The decision was recently made to remove the wall-mounted telephone that has hung in our kitchen for probably almost three decades.
It is an essential part of the house, but with the advancement of technology, it has not been usable for several years, as communication systems rely more on digital technology and fiber.
I’ve often thought about advances in technology in my lifetime, or, for that matter, just in the last 25 years. It’s hard to imagine that there are people, including some of my peers, who have never known a world without the Internet. They don’t know the difficulty of having to plan your Internet usage (assuming you’re lucky enough to have a computer at home) because not only did you have multiple people who needed to use the service, but because once you were connected, you might miss an important phone call. The sound of that dial-up connection lingers in my memories. Sometimes it took several attempts to connect.

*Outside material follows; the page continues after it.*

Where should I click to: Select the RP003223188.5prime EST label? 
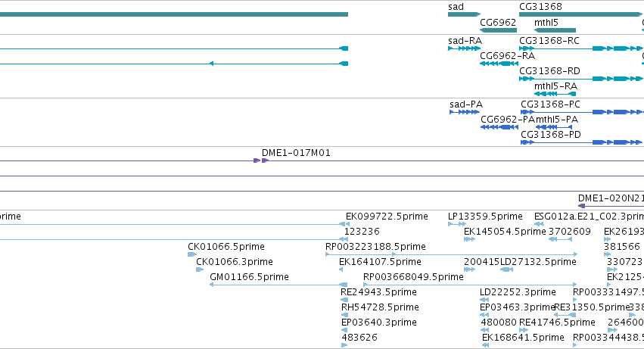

Even then, loading a single web page can take several minutes.
Now you don’t have to worry about being taken offline when someone calls your house. Pages appear in seconds. A whole family can sit in the same room with multiple devices connected. Let’s face it, today you can do all of this from your phone.
My family’s first personal computer was a Commodore 64. All programs were stored on individual floppy disks, and you had to type in a basic code to use them. It wasn’t as simple as clicking an icon on a screen. My first video game was Pong. Eventually I played Pac-Man through family trips to Pizza Hut, then a family member got an Atari system. We thought we made real progress with the original Nintendo Entertainment System in the mid-1980s. Kids today would laugh at what we thought was amazing.

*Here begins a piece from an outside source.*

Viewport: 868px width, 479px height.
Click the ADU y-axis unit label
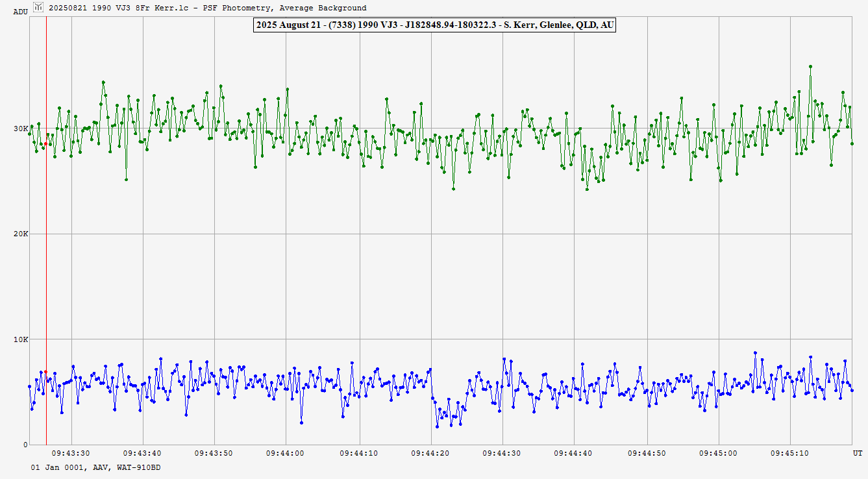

There was no satellite radio in your car. If you were going on a long trip, your options were either to periodically scan the radio frequencies and hope there was a station within range playing music you liked, or to carry a briefcase full of cassette tapes (later some CDS). Some generations before mine didn’t even have this option. There were no radios in their cars.
There was a time when your school might have had a few televisions for all classes to share. They sat on large carts that could be wheeled around the building, with a VCR attached. When I was about 13, our school had wall-mounted televisions placed in every room. Today, there are programs to provide every student with a digital tablet so they can watch videos or get help with schoolwork.
Space exploration is done more by computers these days than by people, although the itch for manned missions to the Moon or Mars continues to exist.
We can connect with people across the country or around the world in minutes with email, social media, and video chats. Back then, you wrote a letter and waited for them to respond.
Today, we probably don’t think much about these advancements, but many of them would have been considered science fiction not too long ago. Imagine what might be available when today’s children are in our shoes.